O’Brien's plays have been developed at many theaters and arts organizations including the National Playwrights Conference at the Eugene O'Neill Theater Center, Sundance Theatre Lab, Lincoln Center Directors’ Lab, New Harmony Project, PlayLabs at the Playwrights' Center, Soho Rep Writer Director Lab, The Orchard Project, JAW Festival at Portland Center Stage, Colorado New Plays Festival, Center Theatre Group, Primary Stages, Atlantic Theater Company, Roundabout Theatre Company, American Conservatory Theatre, New York Theatre Workshop, Magic Theatre, The Play Company, Rattlestick Theater, The Lark, and Manhattan Theatre Club, where he was a playwright-in-residence. He has received commissions from theaters such as the Lucille Lortel Theatre, American Revolutions: The United States History Cycle at Oregon Shakespeare Festival (a joint-commission with The Public Theater), Manhattan Theatre Club, Williamstown Theatre Festival, Center Theatre Group, The Playwrights' Center's National Residency & Commission, Ensemble Studio Theatre / Sloan Foundation, Geva Theatre Center, Portland Center Stage, and Trinity Repertory Company; and residencies and fellowships from the Rockefeller Foundation's Bellagio Center, Princeton University's Hodder Fellowship, Yaddo, the Sundance Institute Time Warner Storytelling Fellowship, the TCG Future Collaborations Grant, the James Merrill House Residency, the Djerassi Fellowship in Playwriting at the University of Wisconsin-Madison, the Tennessee Williams Playwright-in-residence at The University of the South (Sewanee), the Ucross Foundation, and the Thomas J. Watson Fellowship. Early-career recognition includes the Osborn Award for an Emerging Playwright by the American Theatre Critics Association, the Kennedy Center’s Mark Twain Comedy Playwriting Award, the National Student Playwriting Award, and the National AIDS Award for Playwriting (Kennedy Center / ACTF). His plays are published by Samuel French (Concord Theatricals), Oberon Modern Plays (Bloomsbury), Dalkey Archive, Broadway Play Publishing, Playscripts, Dramatic Publishing, and in numerous anthologies and literary magazines.

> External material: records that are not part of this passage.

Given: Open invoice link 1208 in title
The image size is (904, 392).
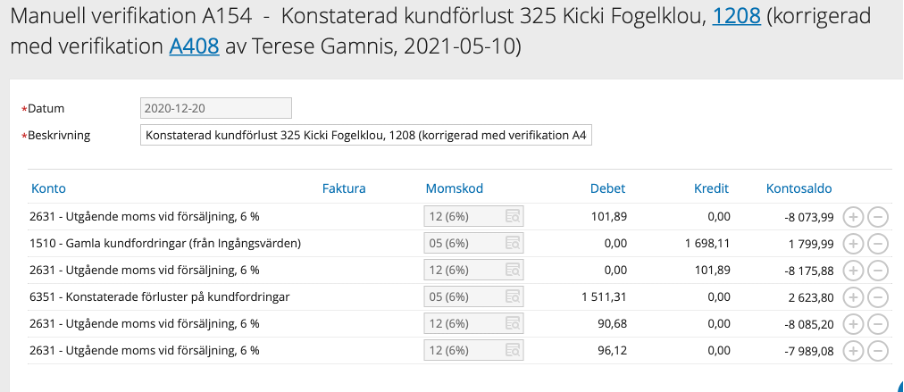Looking at the screenshot, I should click(x=736, y=16).
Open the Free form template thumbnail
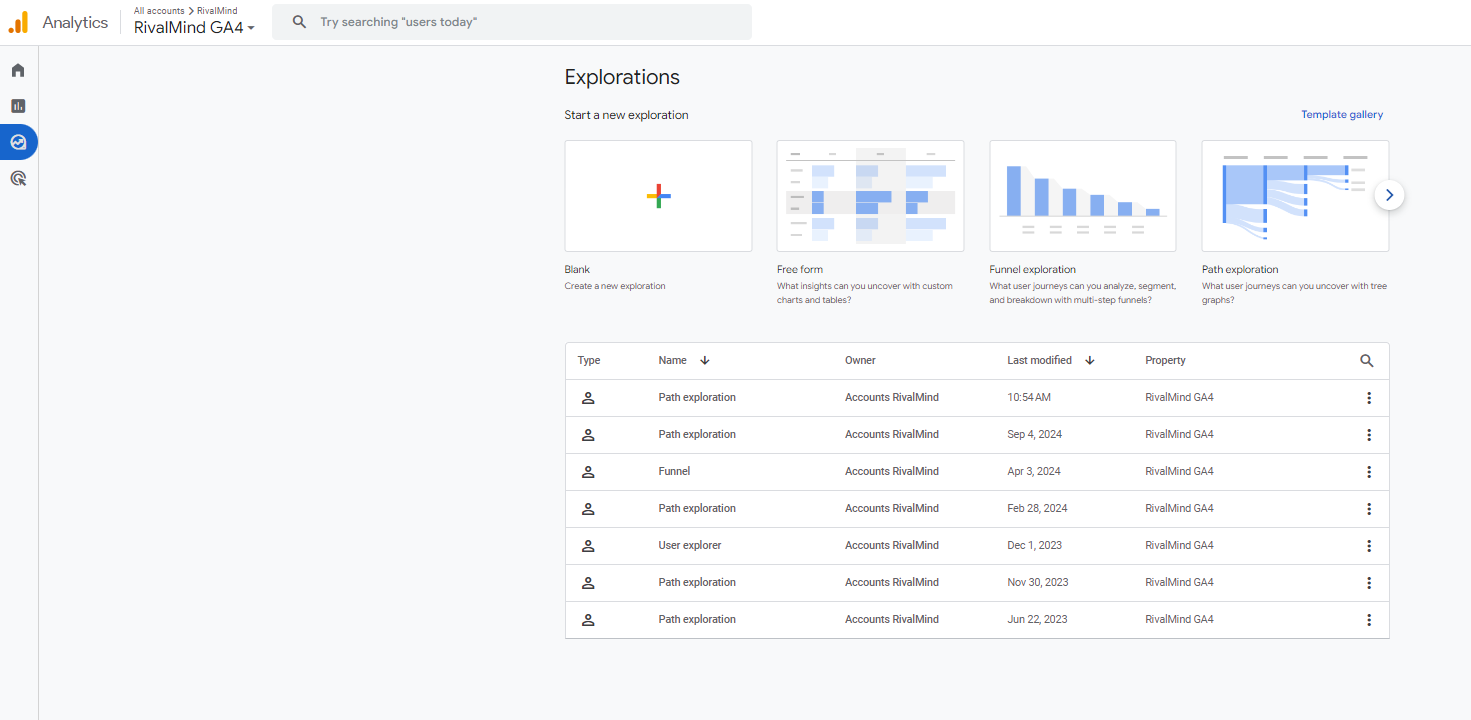 click(870, 195)
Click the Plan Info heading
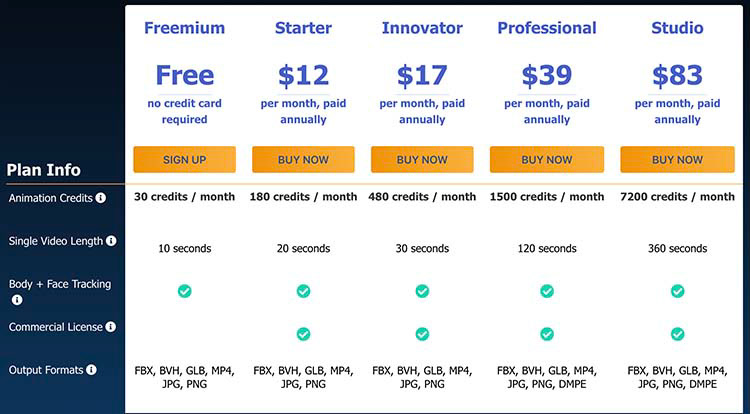 point(44,170)
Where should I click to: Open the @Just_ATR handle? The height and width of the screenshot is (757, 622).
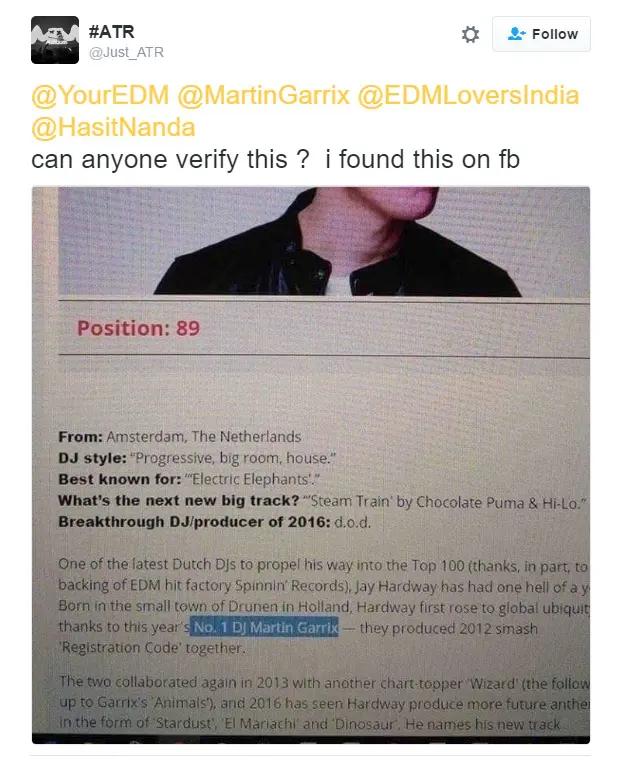pyautogui.click(x=127, y=52)
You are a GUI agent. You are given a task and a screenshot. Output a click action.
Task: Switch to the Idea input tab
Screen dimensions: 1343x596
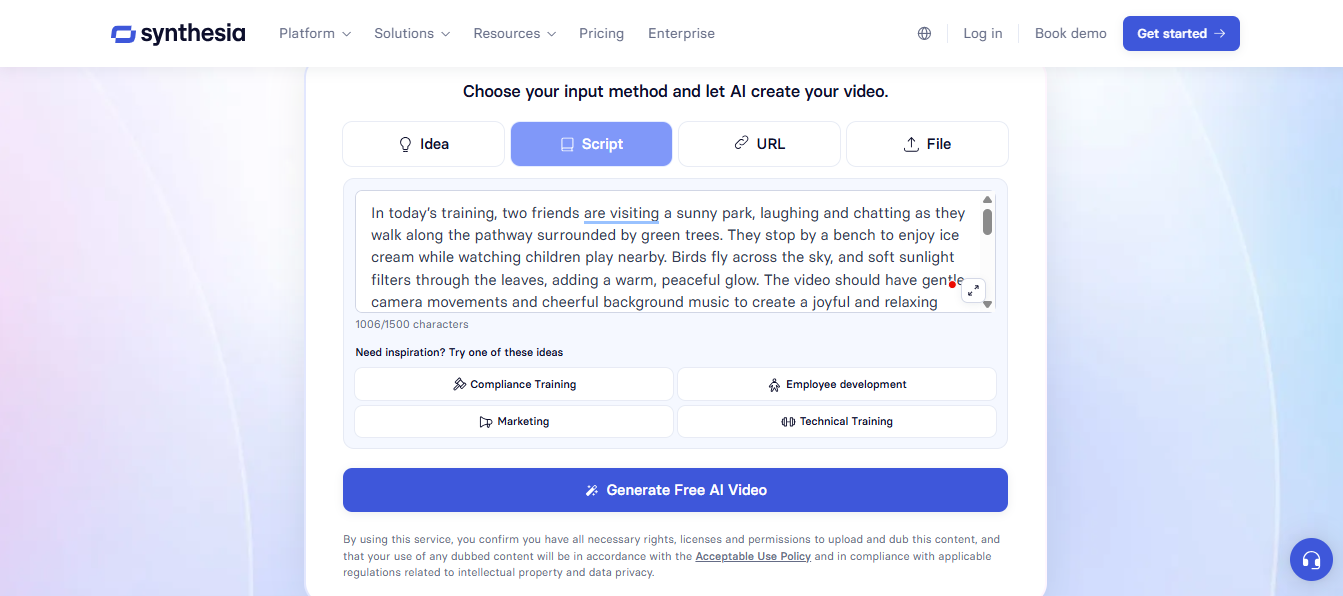(423, 144)
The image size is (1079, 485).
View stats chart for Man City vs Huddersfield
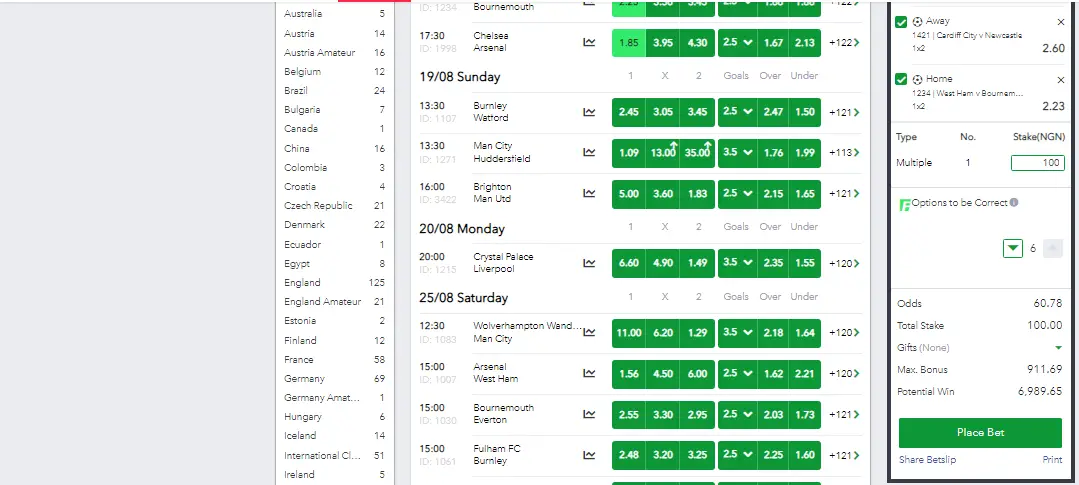tap(590, 153)
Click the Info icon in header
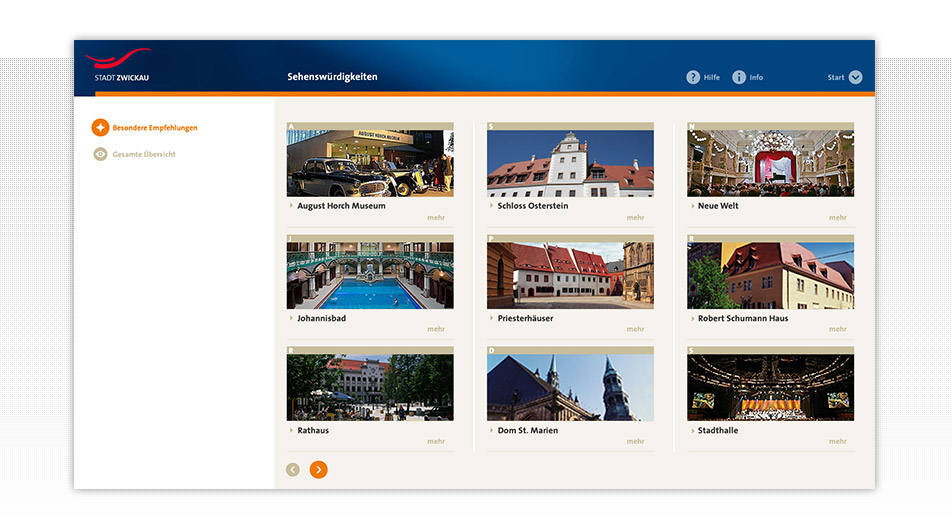 [739, 77]
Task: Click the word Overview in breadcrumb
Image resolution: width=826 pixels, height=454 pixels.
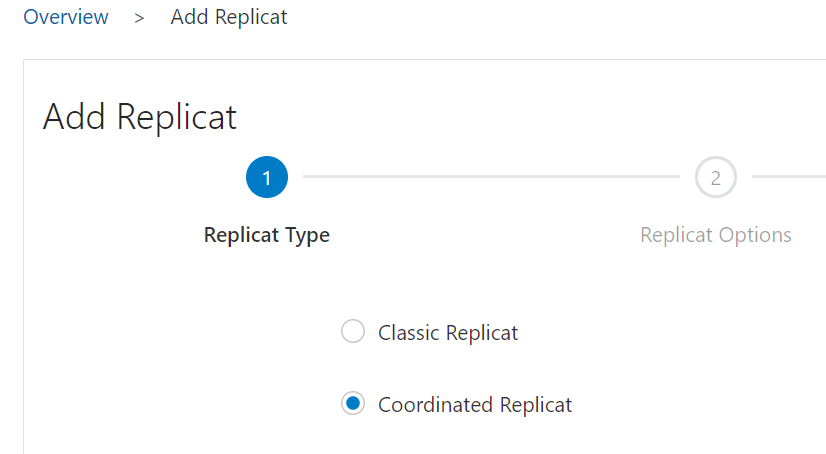Action: tap(66, 17)
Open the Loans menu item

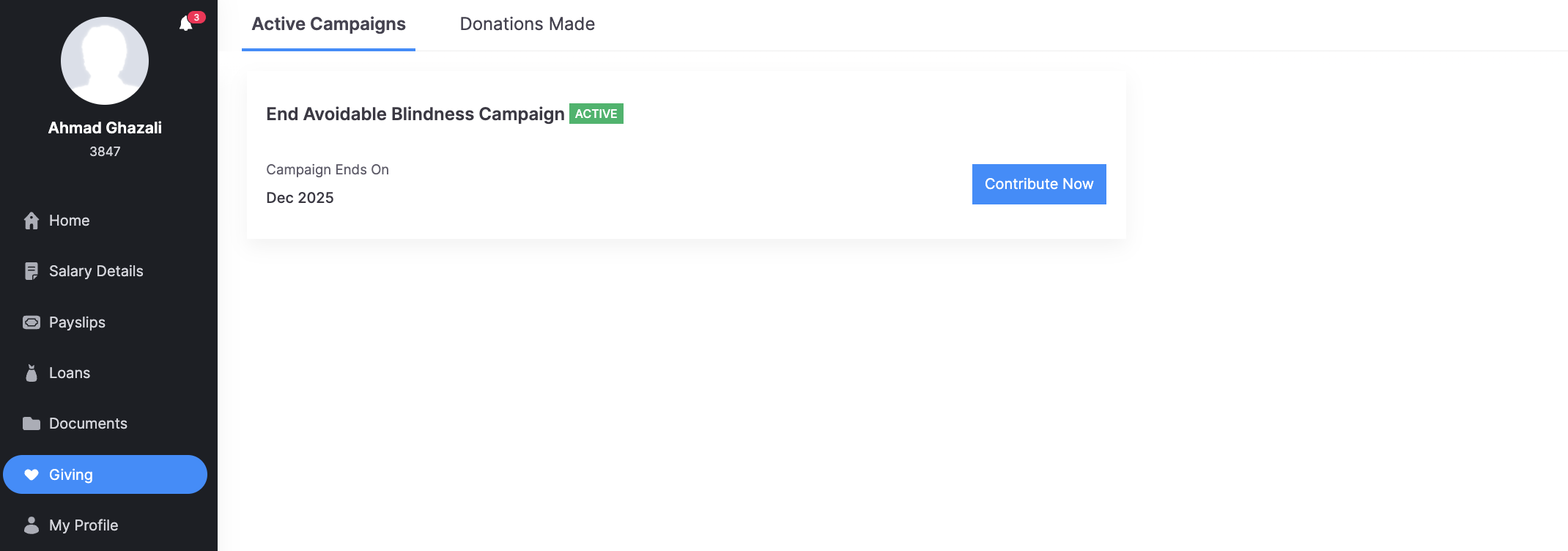pos(70,373)

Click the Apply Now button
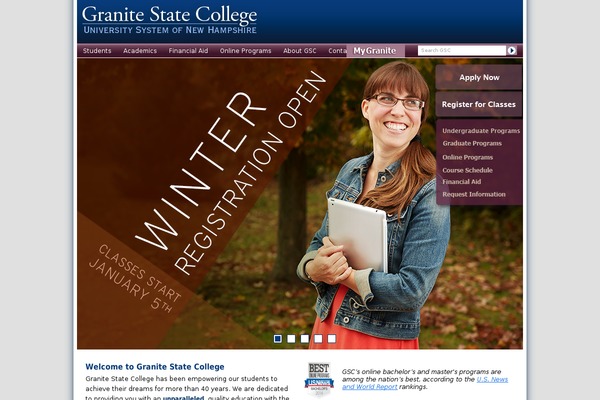pos(479,77)
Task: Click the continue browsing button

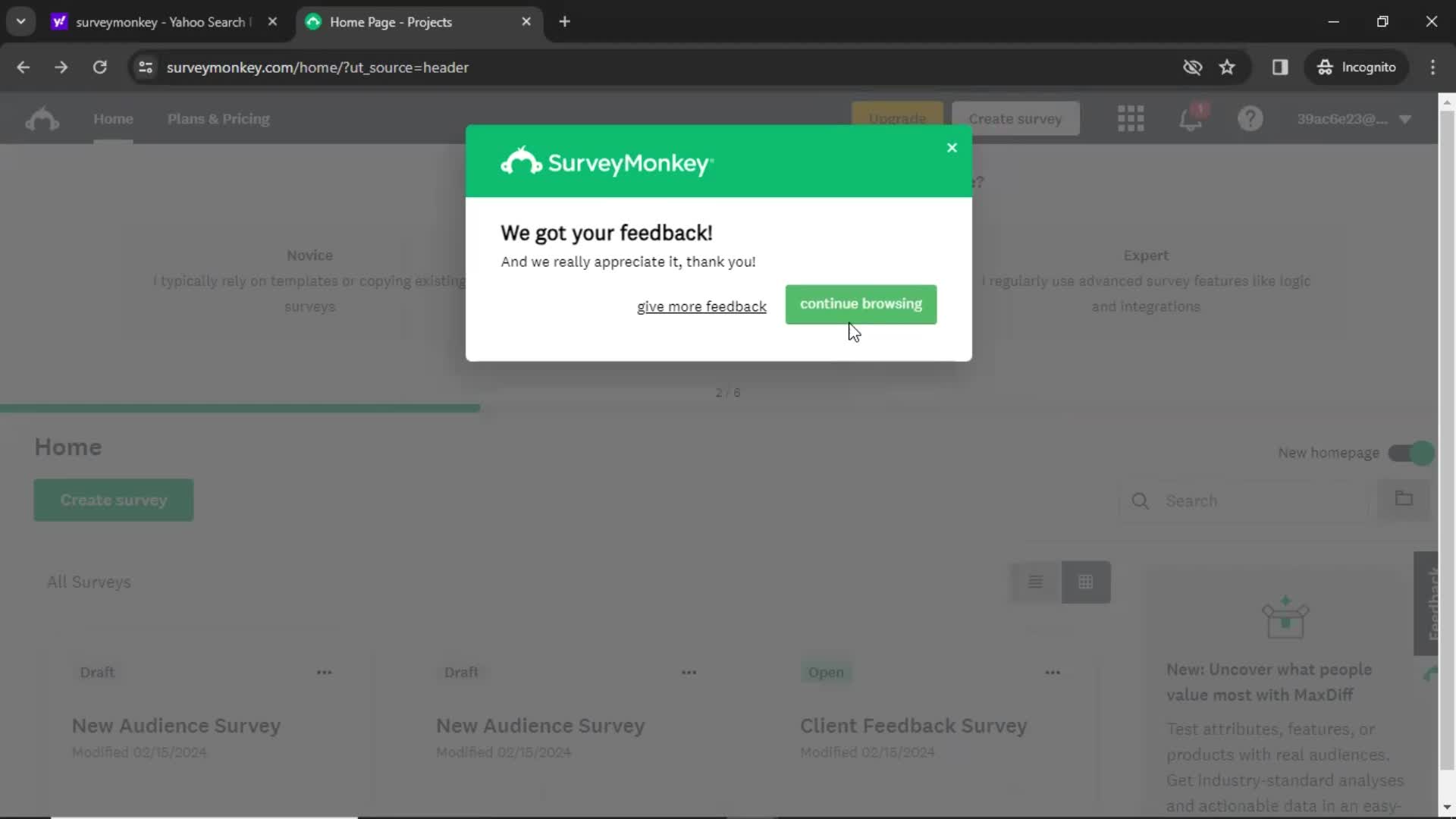Action: [x=861, y=303]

O'Brien has taught playwriting at colleges and universities including Princeton University, Brown University, University of Wisconsin-Madison, University of the South (Sewanee), SUNY Purchase, Goddard College MFA, Sewanee Writers’ Conference, and in his private workshop in New York City. He has been a Guest Artist at many schools including Johns Hopkins University, Grinnell College, Occidental College, University of Oregon, Alfred University, Spalding University MFA, and Middlebury College. He holds a BA in English & Theatre from Middlebury College (Phi Beta Kappa, summa cum laude) and an MFA in Creative Writing from Brown University, graduating with High Honors. He lives in Los Angeles with his wife, actor, writer, and producer Jessica St. Clair, and their daughter Isobel.